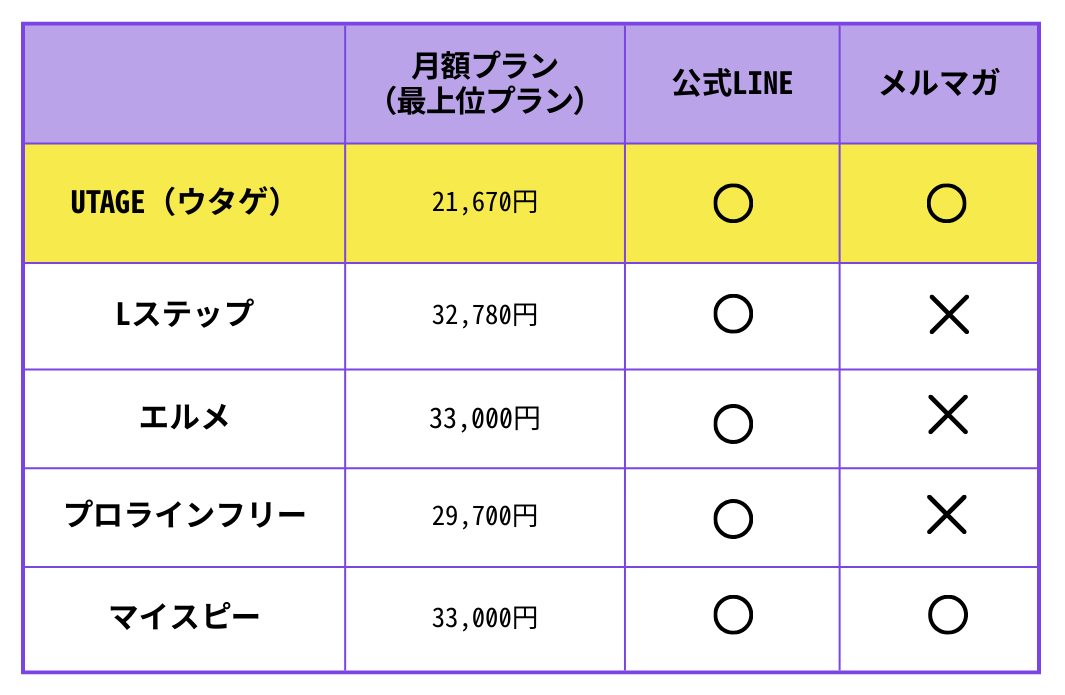
Task: Click the UTAGE（ウタゲ） row label
Action: tap(175, 202)
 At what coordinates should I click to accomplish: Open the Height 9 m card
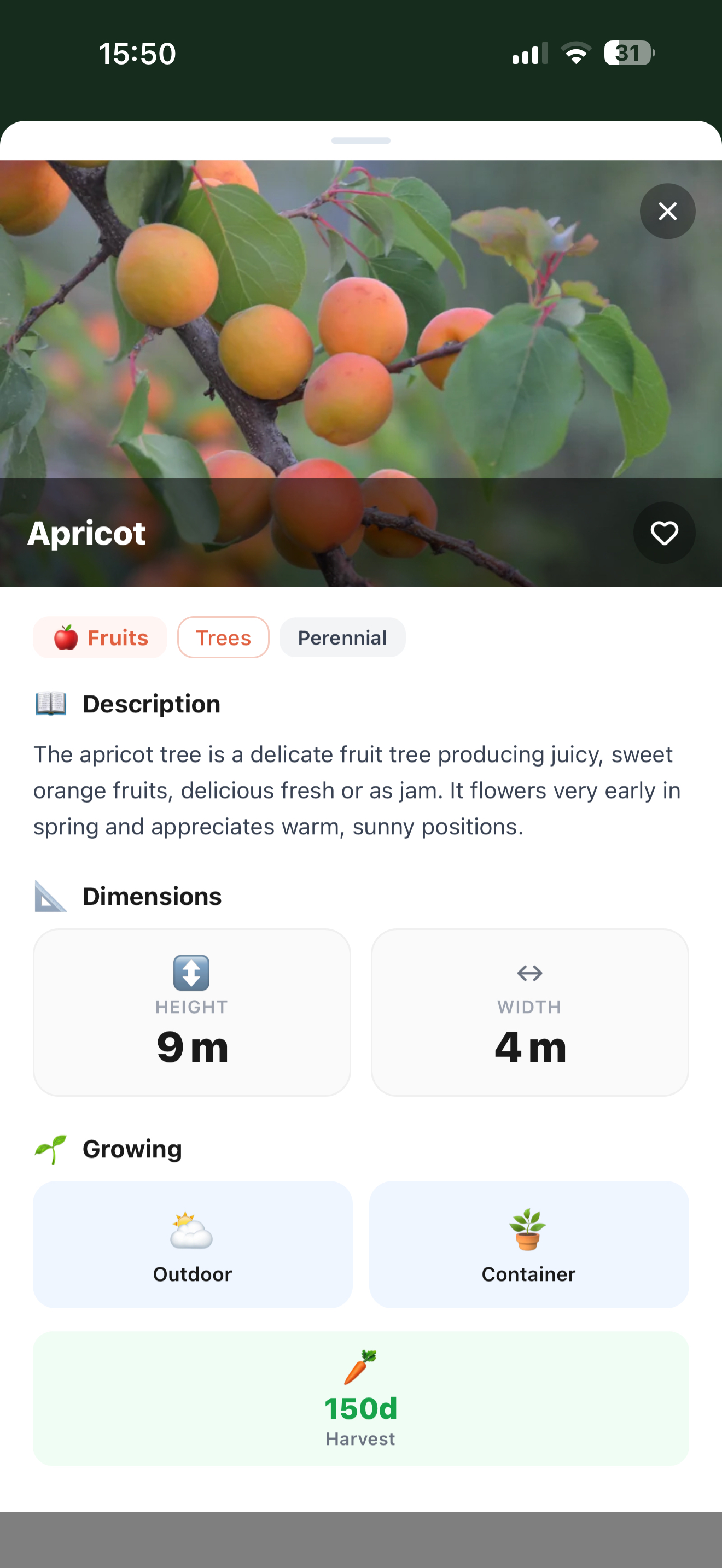[192, 1013]
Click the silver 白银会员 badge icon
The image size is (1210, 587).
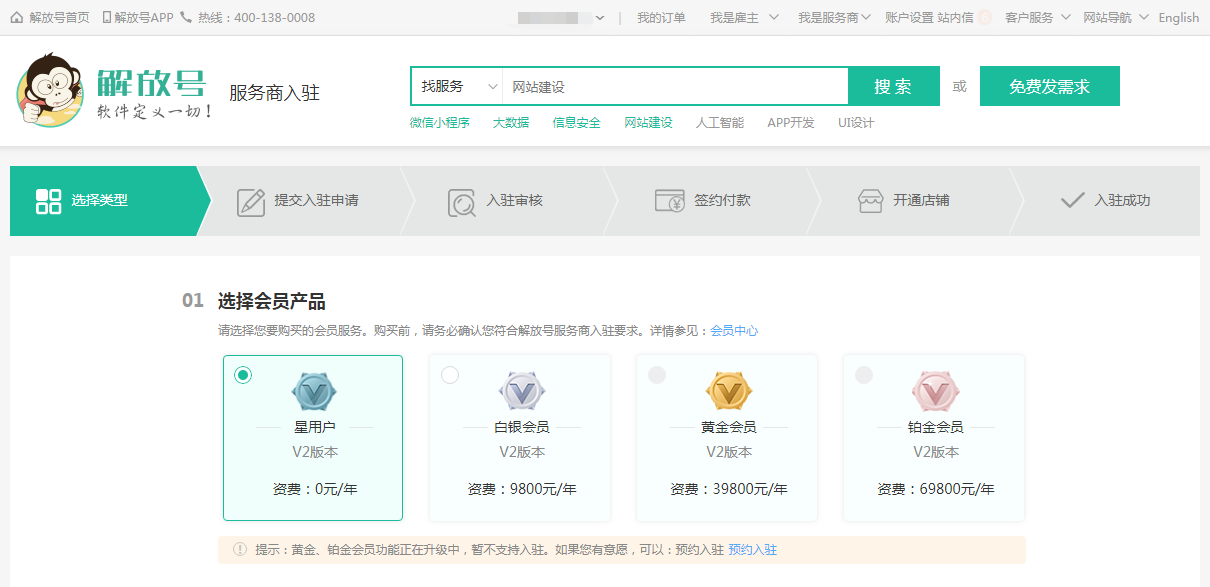[x=521, y=392]
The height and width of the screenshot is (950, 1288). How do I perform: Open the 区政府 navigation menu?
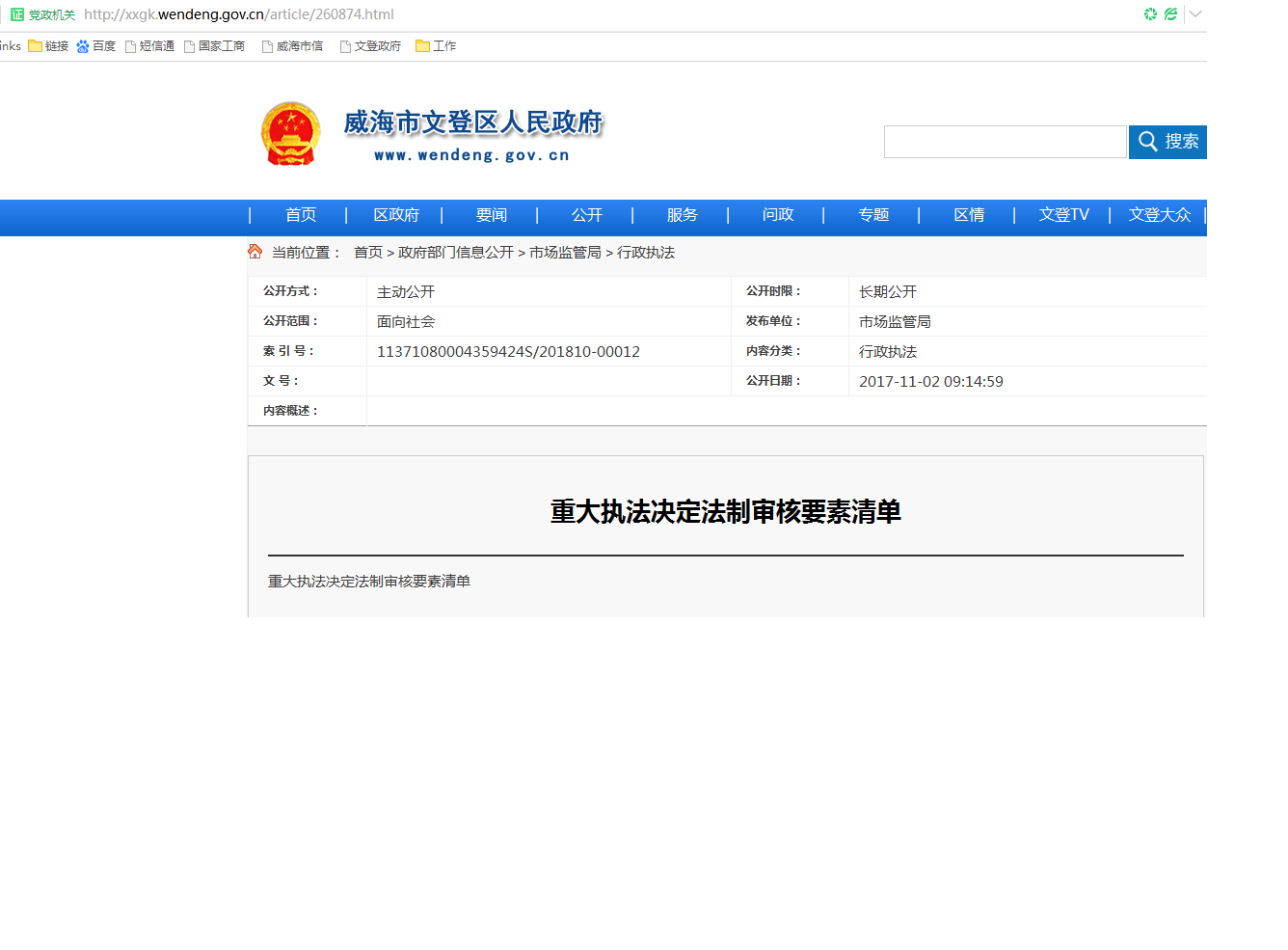[x=396, y=215]
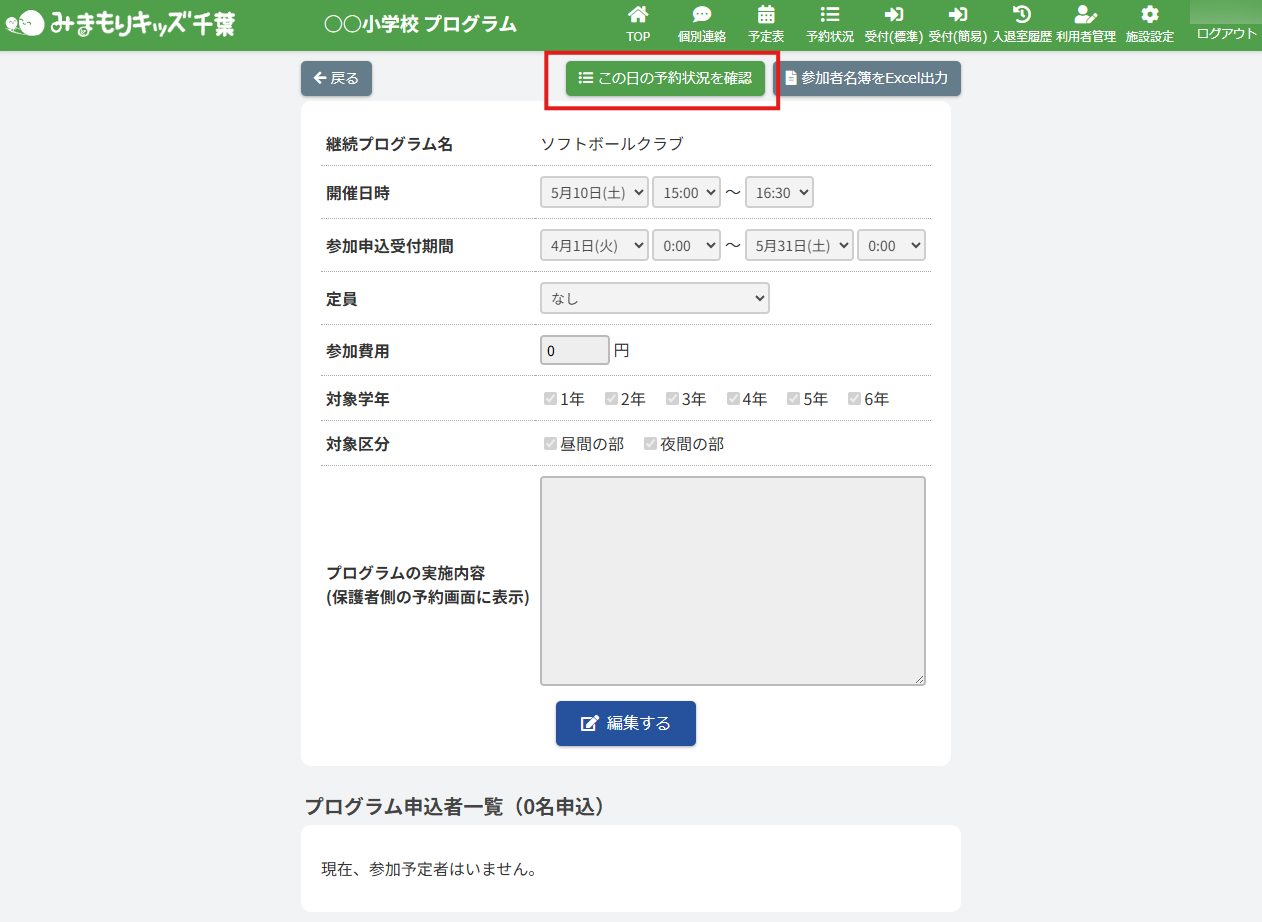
+++
Problem: Retype precisely, and only, the lines from the one holding "Click the silver 白银会员 badge icon" through the final line of the data above, with the pictures omitted.

Answer box:
Click the silver 白银会员 badge icon
The image size is (1210, 587).
[x=521, y=392]
The height and width of the screenshot is (950, 1288). How do I perform: Open the 区政府 navigation menu?
[x=396, y=215]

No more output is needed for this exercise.